Desabroche su camisa arrebatadamente. Buscaba su bragueta mientras el
correspondía a mi blusa con la misma precipitación. Me levanté la falda, ladee
mis braguitas, e introduje su verga liberada, en mi interior. ¡Dios! Todo fue
muy rápido. Todo fue muy intenso. Yo no podía dejar de sacudirme de goce sobre
él. Notaba que estaba haciendo un esfuerzo sobrehumano para contenerse por mí.

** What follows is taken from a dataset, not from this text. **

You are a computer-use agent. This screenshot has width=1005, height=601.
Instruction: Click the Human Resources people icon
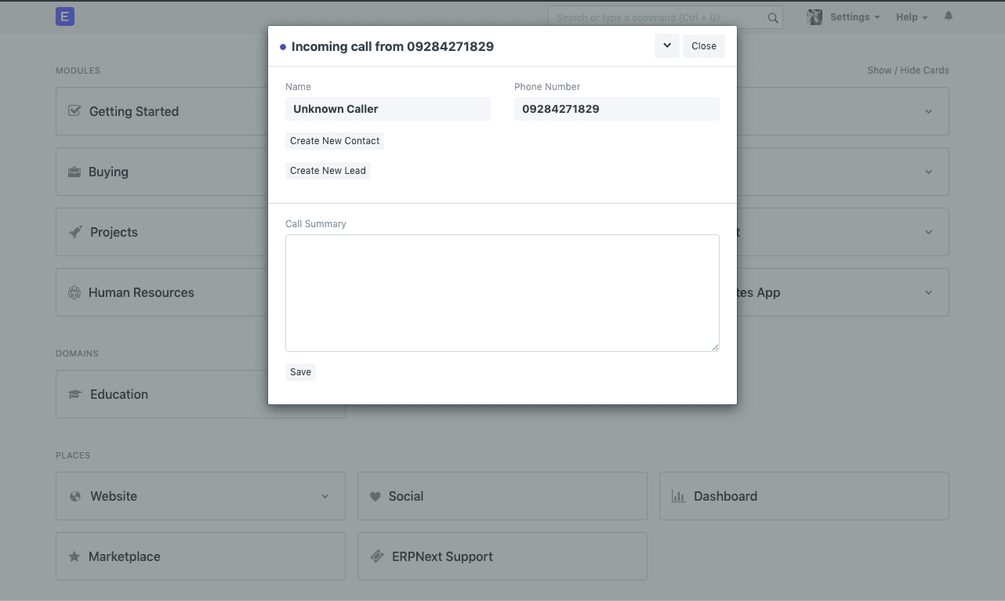tap(74, 292)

Yo no paraba de repetirle: ‘¡No te
corras! ¡Aún no!’ Sabía que le
encantaba que yo le mandara. Yo tenía el poder, estaba encima. Él, con las
manos en mis nalgas, podía sentir mis movimientos embestidores en todo su
cuerpo. Me aguantaba el ritmo y eso me mojaba más y más. Yo contenía mis gritos
de placer, de orgasmos alcanzados, para que fuera más intenso cuando le dejara
correrse dentro de mí. Mis pechos se salieron de sujetador con mis empujes y se
movían ante sus ojos liberados poniéndolo aún más y más duro, más y más firme,
más y más erecto. Sentía su sexo crecer más y más dentro de mí. ¡Eso me ponía
muy cachonda! Seguían interpretando como podía mi papel de no gritar cuando me
llegaban los múltiples orgasmos que me estaba encadenando aquella verga casi al
minuto.
Llegó al momento
y le susurré entre gemidos: ‘¡Córrete
para mí! ¡Córrete para mí! ¡Córrete para mí!’ Dios, pude sentir toda su leche vaciarse
dentro de mí. Aquello acelero más mi sexo que se derramó una y otra vez
mientras duraba toda su descarga de virilidad.
Nos quedamos un
rato el uno sobre el otro después de aquello, convulsionando de los bestiales
orgasmos que habíamos tenido. Después, me quitó el pelo de la cara. Le besé la
boca y le pregunté: ‘¿Me has visto?’
Sonrió de forma burlona y contestó: ‘No
me hacía falta. Sabía que estabas aquí. He cambiado el vuelo con un
compañero para poder verte’. Le devolví la sonrisa y al aterrizar pasamos
la semana que no pudimos pasar juntos hacía diez años, en otra ciudad, en otro
Hotel, pero con las mismas ganas y el mismo desenfreno que la que nos devoramos
de forma precipitada en el avión. ¡Nos lo habíamos ganado!